Your resume can make or break your chances of getting a new job opportunity. Though some hiring managers and recruiters may spend time thoroughly scanning your resume, at a career fair, you usually only have seconds to make a good impression.
In this current competitive job market, it’s important for candidates, especially new graduates, to have a resume that’s eye-catching and informative.
Emily Liou, a career happiness coach and founder of job search platform Cultivitae, has reviewed thousands of resumes over her almost 10-year career in recruiting and career coaching, and says your resume is “a marketing tool, not a tell-all of everything you’ve done”
“Crafting a resume can be a bit more challenging for a career fair because you’re not tailoring it to just one organization or one position.”
Based on Liou’s advice, these three tips can help you make sure your resume is career fair ready:
According to an ex-Amazon recruiter, you have six seconds to grab a hiring manager’s attention when they’re reviewing your resume.

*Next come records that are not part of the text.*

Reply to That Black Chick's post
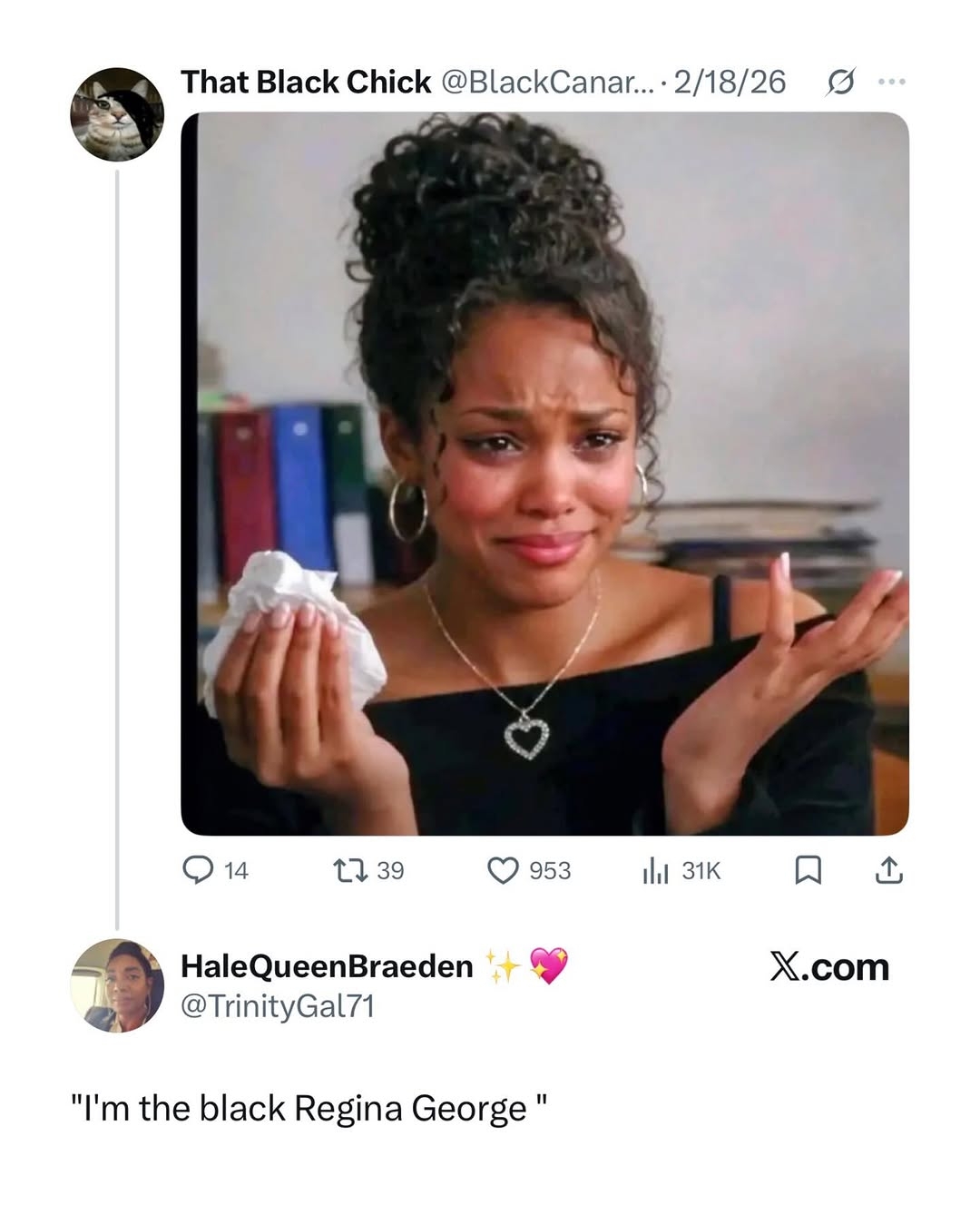Screen dimensions: 980x1224 (x=198, y=871)
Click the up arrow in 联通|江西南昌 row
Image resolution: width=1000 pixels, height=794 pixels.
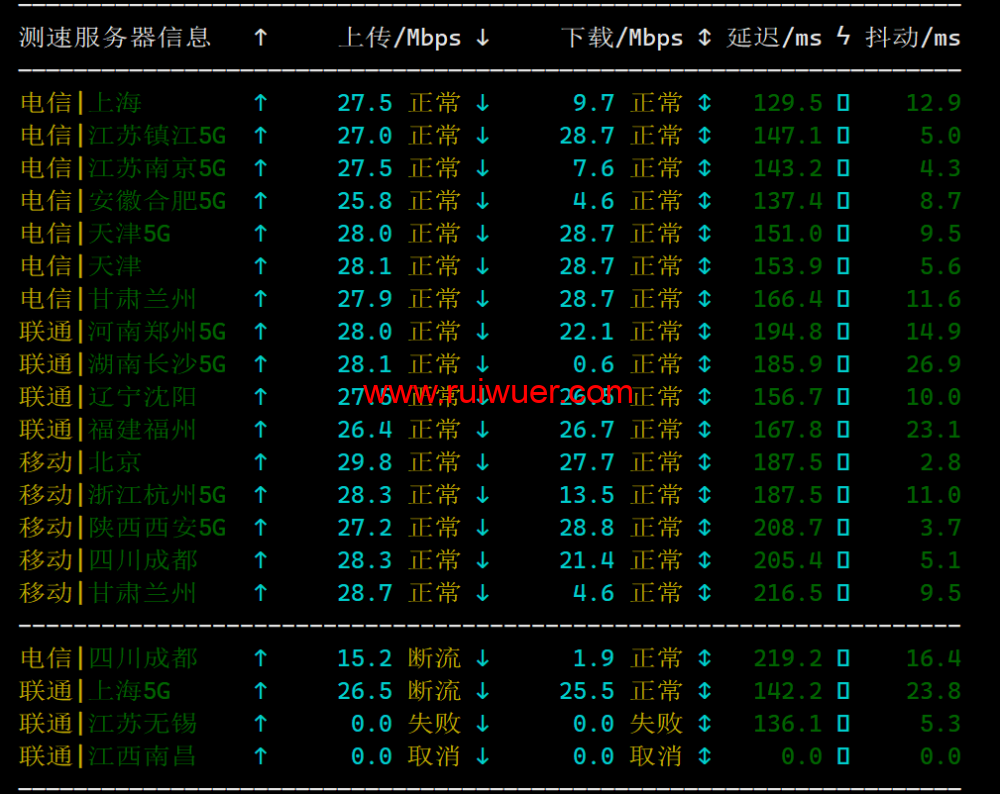(261, 756)
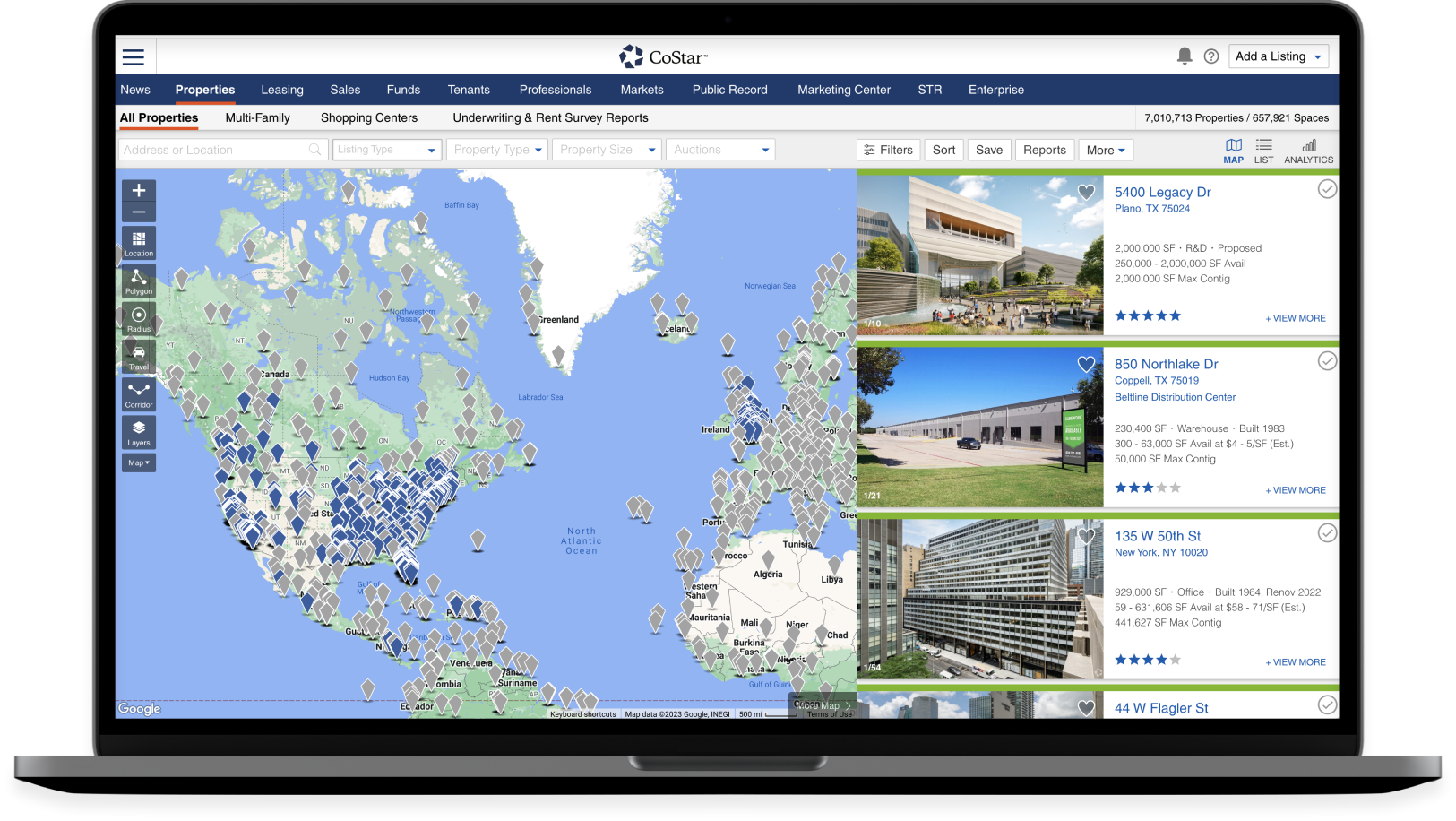Expand the More options dropdown
This screenshot has height=821, width=1456.
pos(1106,150)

If your resume is wordy and drawn out, chances are, they probably won’t take the time to read it all.
Liou suggests painting a “clear narrative” about the role you want and the information that would be most valuable to the company, while also being brief.
“Even if it’s not for a specific company or specific to one role, your resume should highlight who you are, who you want to serve, what you want to do and how you do it. Zone in on that and tailor your resume to it.”

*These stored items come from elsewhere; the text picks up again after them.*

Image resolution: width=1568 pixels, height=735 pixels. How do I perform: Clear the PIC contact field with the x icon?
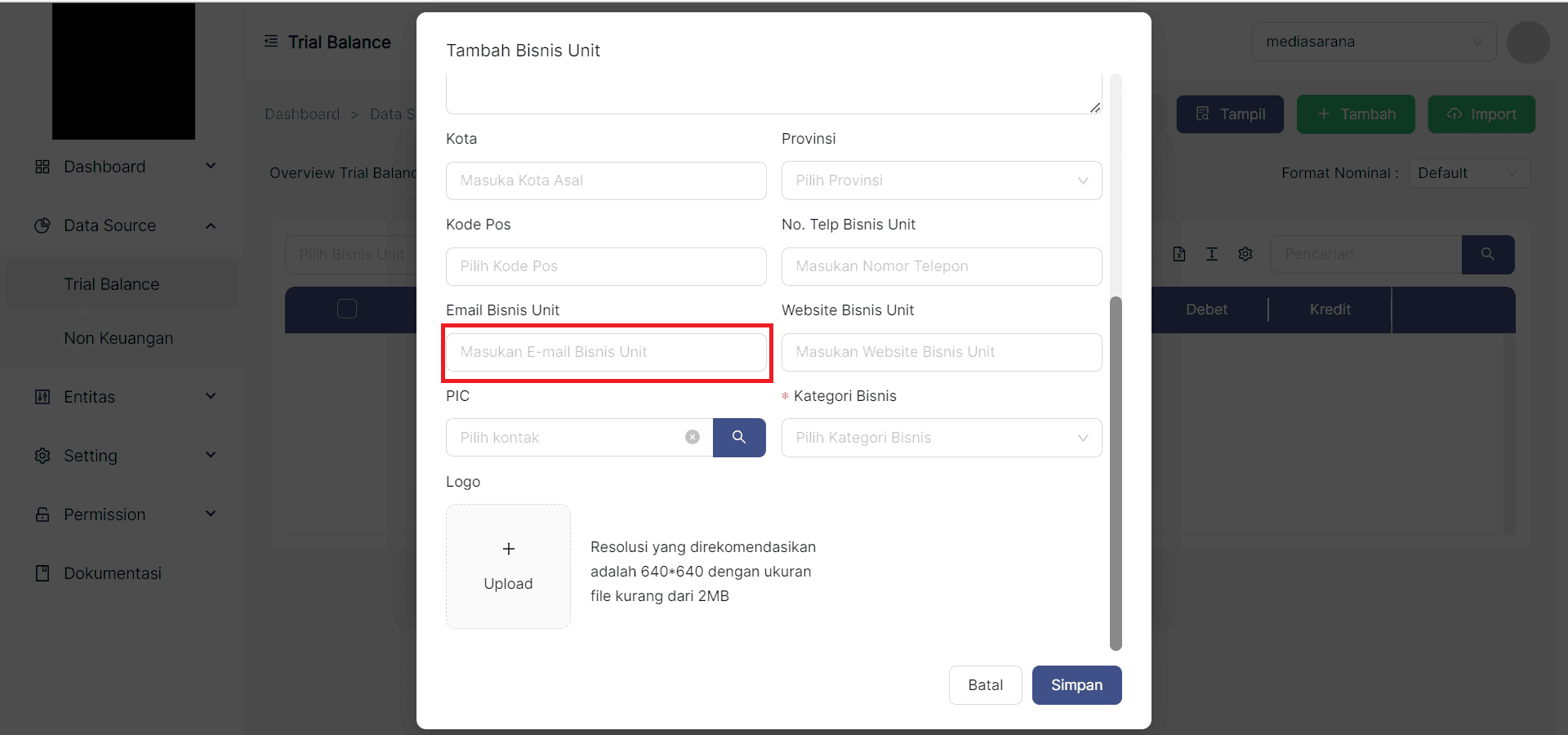point(693,438)
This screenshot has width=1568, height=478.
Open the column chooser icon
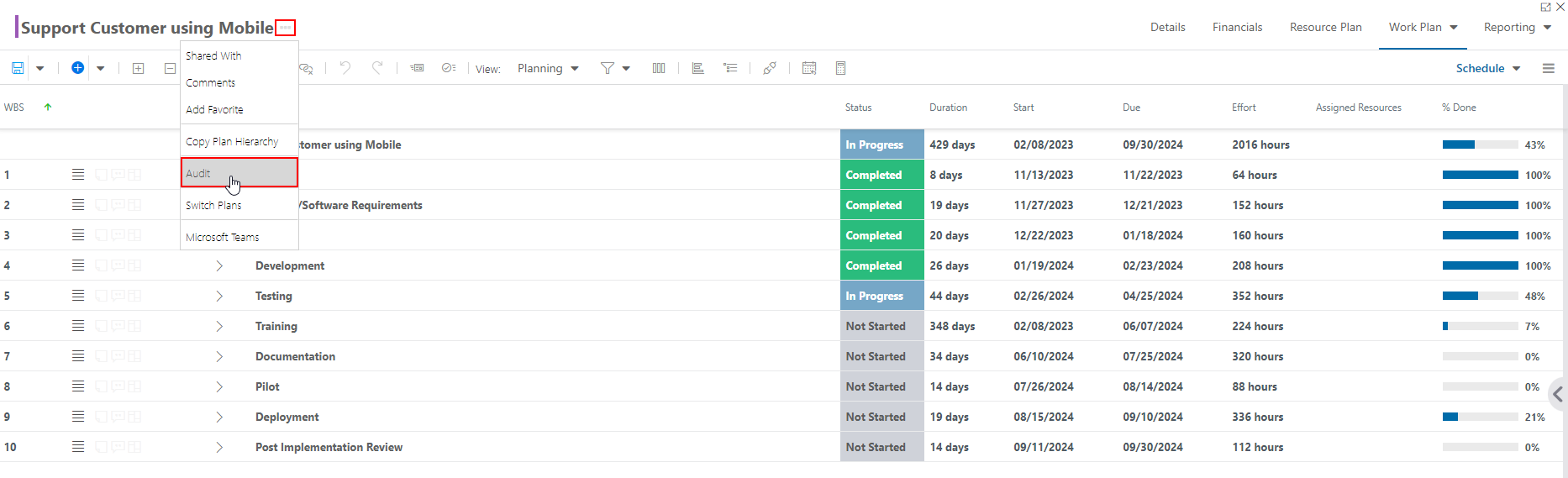tap(659, 68)
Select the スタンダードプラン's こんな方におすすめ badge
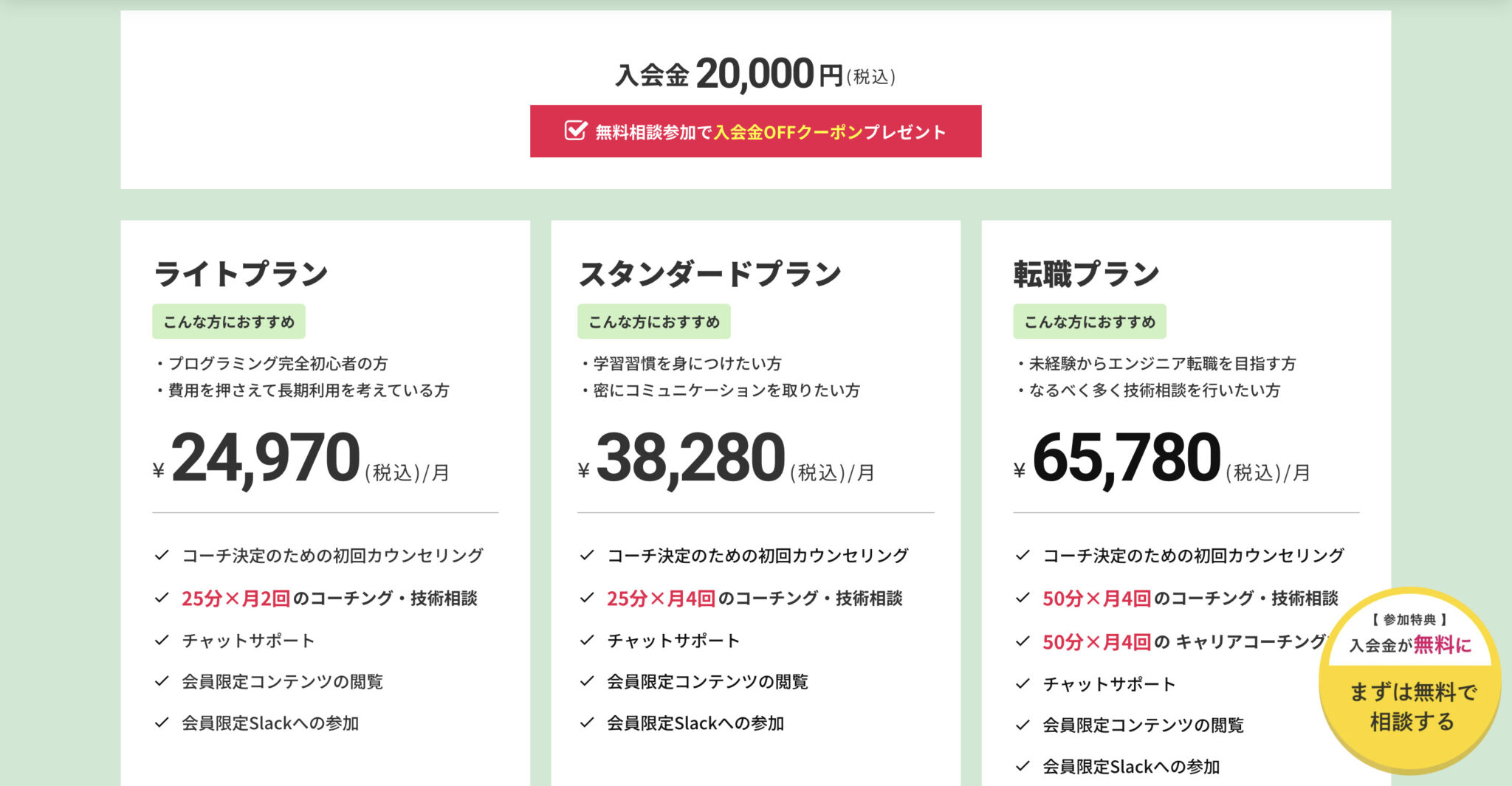Image resolution: width=1512 pixels, height=786 pixels. point(653,321)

This not only helps you grab the recruiter’s attention early on, but a clear skill set could potentially open doors for other opportunities.
“Having a hyper-focused resume also allows an organization to say, “We don’t have this role, but have you considered this other role that we have open? You seem like a great candidate for that.”
Your professional summary is the first thing a recruiter will see at the top of your resume. Liou says this part of the resume is especially crucial for college students and recent graduates, who may not have established work experience yet.
“The professional summary should be able to tell the employer who you are before they even have to dissect your experience, your education, your internships and so forth.”
After the professional summary, Liou suggests formatting the rest of the resume in this order:
- Skills: Snapshot the hard, technical abilities that you’ve learned throughout your career or education
- Experience: Relevant to the direction you want to go
- Volunteer Work: Extracurricular activities that have contributed to your professional success
- Education: Name your institution along with your GPA upon graduation
Gen Z job seekers have gotten creative with their resumes recently, with some even going as far as submitting video resumes on TikTok to show their skill sets. Though this approach may be embraced by some companies, for a career fair, Liou suggests keeping it simple.
“Recruiters literally have like six seconds to review and decide if a person can possibly be a fit for their company. I see a lot of people who are doing video resumes and they’re almost up to a minute long. People are not going to sit there and watch the whole thing before they can assess what your background is.”
Instead, Liou advises job seekers to keep it “standard and traditional,” at least until their first follow-up interaction with a hiring manager.
“There’s always the follow-up. If you know the company’s culture is creative, or your role requires some sort of social media, creativity, or video skills, the follow up would be a great time to add that spin.”